Ottawa was given the power and responsibility to tear down those barriers. One hundred and fifty years later we are still waiting.
In a compelling comparison, the StatsCan paper underlines that in similar studies of the US economy, literally no effect could be found of the existence of state boundaries on trade. In other words, the US states charge the equivalent of a zero percent tariff. Put another way, Washington’s power to dismantle barriers to Americans buying and selling anywhere is used to great effect. So it can be done.

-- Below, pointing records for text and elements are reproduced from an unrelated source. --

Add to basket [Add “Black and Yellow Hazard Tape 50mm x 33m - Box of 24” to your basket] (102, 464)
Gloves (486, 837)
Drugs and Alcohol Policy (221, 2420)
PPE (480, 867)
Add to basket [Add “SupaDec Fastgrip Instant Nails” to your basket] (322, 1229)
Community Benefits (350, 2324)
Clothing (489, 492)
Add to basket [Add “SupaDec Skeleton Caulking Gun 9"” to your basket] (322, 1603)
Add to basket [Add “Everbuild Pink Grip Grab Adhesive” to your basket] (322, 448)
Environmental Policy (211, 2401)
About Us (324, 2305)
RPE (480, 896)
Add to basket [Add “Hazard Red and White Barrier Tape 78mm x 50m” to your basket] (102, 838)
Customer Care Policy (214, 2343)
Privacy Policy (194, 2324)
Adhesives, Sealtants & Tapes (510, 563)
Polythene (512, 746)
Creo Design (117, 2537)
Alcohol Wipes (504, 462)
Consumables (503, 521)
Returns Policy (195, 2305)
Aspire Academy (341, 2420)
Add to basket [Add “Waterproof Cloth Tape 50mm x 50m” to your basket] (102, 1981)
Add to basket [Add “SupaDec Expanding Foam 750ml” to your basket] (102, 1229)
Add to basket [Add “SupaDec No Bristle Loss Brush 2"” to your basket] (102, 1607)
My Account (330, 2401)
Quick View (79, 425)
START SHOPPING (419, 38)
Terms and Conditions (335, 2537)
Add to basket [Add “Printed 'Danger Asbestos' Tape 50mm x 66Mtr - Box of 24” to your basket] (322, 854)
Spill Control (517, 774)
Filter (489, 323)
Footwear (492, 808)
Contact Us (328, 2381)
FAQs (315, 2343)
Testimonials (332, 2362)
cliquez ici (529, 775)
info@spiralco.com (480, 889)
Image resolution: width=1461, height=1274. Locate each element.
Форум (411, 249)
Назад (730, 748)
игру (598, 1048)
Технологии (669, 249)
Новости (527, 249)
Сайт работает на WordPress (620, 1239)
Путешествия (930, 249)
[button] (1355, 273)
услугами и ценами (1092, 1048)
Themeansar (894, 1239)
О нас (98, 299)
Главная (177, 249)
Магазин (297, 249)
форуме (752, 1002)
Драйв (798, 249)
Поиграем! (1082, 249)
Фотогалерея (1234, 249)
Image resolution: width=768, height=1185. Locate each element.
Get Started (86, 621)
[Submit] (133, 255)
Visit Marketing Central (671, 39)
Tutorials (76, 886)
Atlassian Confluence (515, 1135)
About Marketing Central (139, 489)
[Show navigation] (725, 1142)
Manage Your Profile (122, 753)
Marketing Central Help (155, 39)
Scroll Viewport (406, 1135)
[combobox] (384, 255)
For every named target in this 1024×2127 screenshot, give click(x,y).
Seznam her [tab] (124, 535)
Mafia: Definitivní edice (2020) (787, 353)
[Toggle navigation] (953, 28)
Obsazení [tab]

The premiers like to put about the idea that they are heroically tearing down the barriers themselves, including through the Canadian Free Trade Agreement that came into operation on July 1st. Don’t be fooled. The list of exemptions is over 100 pages long and the really tough areas, like liquor, financial services and regulatory harmonisation, were punted. Don’t expect open markets in marijuana, dairy products or electricity any time soon. And if you’re trying to build a pipeline expect to meet a po-faced premier with a stop sign at several provincial borders.
StatsCan doesn’t think for a moment that they’ve fully documented the damage these barriers do nor have they calculated the cost to Canadians in terms of a needlessly lower standard of living. That’s to come. But count on the news getting worse, not better. And remember: as long as these barriers are allowed to persist, the promise of Confederation remains unfulfilled.